An article, rebuttal and reply in Dissent Magazine go back and forth on whether social progress was just a carrot used by financial interests to promote neoliberal globalism:
… Trump’s victory is not solely a revolt against global finance. What his voters rejected was not neoliberalism tout court, but progressive neoliberalism. This may sound to some like an oxymoron, but it is a real, if perverse, political alignment that holds the key to understanding the U.S. election results and perhaps some developments elsewhere too. In its U.S. form, progressive neoliberalism is an alliance of mainstream currents of new social movements (feminism, anti-racism, multiculturalism, and LGBTQ rights), on the one side, and high-end “symbolic” and service-based business sectors (Wall Street, Silicon Valley, and Hollywood), on the other. In this alliance, progressive forces are effectively joined with the forces of cognitive capitalism, especially financialization. However unwittingly, the former lend their charisma to the latter. Ideals like diversity and empowerment, which could in principle serve different ends, now gloss policies that have devastated manufacturing and what were once middle-class lives.
… Fraser’s argument carries an undercurrent of blame toward feminism and other social movements for having participated in what she dubs “progressive neoliberalism.” It was, she argues, a revolt against progressive neoliberalism that led to Trump’s victory over Clinton. By shifting the analysis away from the capitalist class offensive that ushered in the neoliberal order, and which is primarily responsible for the U.S. political drift to the right, Fraser ends up attacking “identity politics” in favor of “class politics.” While her conclusion is that of course the left must embrace anti-sexism and anti-racism, her analysis implies the opposite—she’s clearly suspicious of multiculturalism and diversity.

* [SOURCE MATERIAL]

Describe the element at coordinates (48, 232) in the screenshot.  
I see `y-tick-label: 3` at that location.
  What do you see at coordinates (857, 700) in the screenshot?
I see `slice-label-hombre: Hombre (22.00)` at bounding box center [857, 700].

* [THINGS TO DO]
1. In the excerpt on progressive neoliberalism, which business sectors are named as allied with mainstream social movements?
2. Write what comes next in the excerpt on progressive neoliberalism, picking up after its final sentence.
The material plays no role here.

* [SOLVED TASKS]
1. Wall Street, Silicon Valley, and Hollywood.

2.
Johanna Brenner’s reading of my essay misses the centrality of the problem of hegemony. My main point was that the current dominance of finance capital was not achieved only by force but also by what Gramsci called “consent.” Forces favoring financialization, corporate globalization, and deindustrialization succeeded in taking over the Democratic Party, I claimed, by presenting those patently anti-labor policies as progressive. Neoliberals gained power by draping their project in a new cosmopolitan ethos, centered on diversity, women’s empowerment, and LGBTQ rights. Drawing in supporters of such ideals, they forged a new hegemonic bloc, which I called progressive neoliberalism. In identifying and analyzing this bloc, I never lost sight of the power of finance capital, as Brenner claims, but offered an explanation for its political ascendance.
In a broader take, an article in the NY Review of Books looks grimly at the European Union, and what is called populism. In, Is Europe Disintegrating?, Timothy Garton Ash imagines his reaction had he been frozen in 2005, when the Eurozone was robustly expanding:
Cryogenically reanimated in January 2017, I would immediately have died again from shock. For now there is crisis and disintegration wherever I look: the eurozone is chronically dysfunctional, sunlit Athens is plunged into misery, young Spaniards with doctorates are reduced to serving as waiters in London or Berlin, the children of Portuguese friends seek work in Brazil and Angola, and the periphery of Europe is diverging from its core. There is no European constitution, since that was rejected in referendums in France and the Netherlands later in 2005. The glorious freedom of movement for young Poles and other Central and Eastern Europeans has now contributed substantially to a shocking referendum vote by my own country, Britain, to leave the EU altogether. And Brexit brings with it the prospect of being stripped of my European citizenship on the thirtieth anniversary of 1989.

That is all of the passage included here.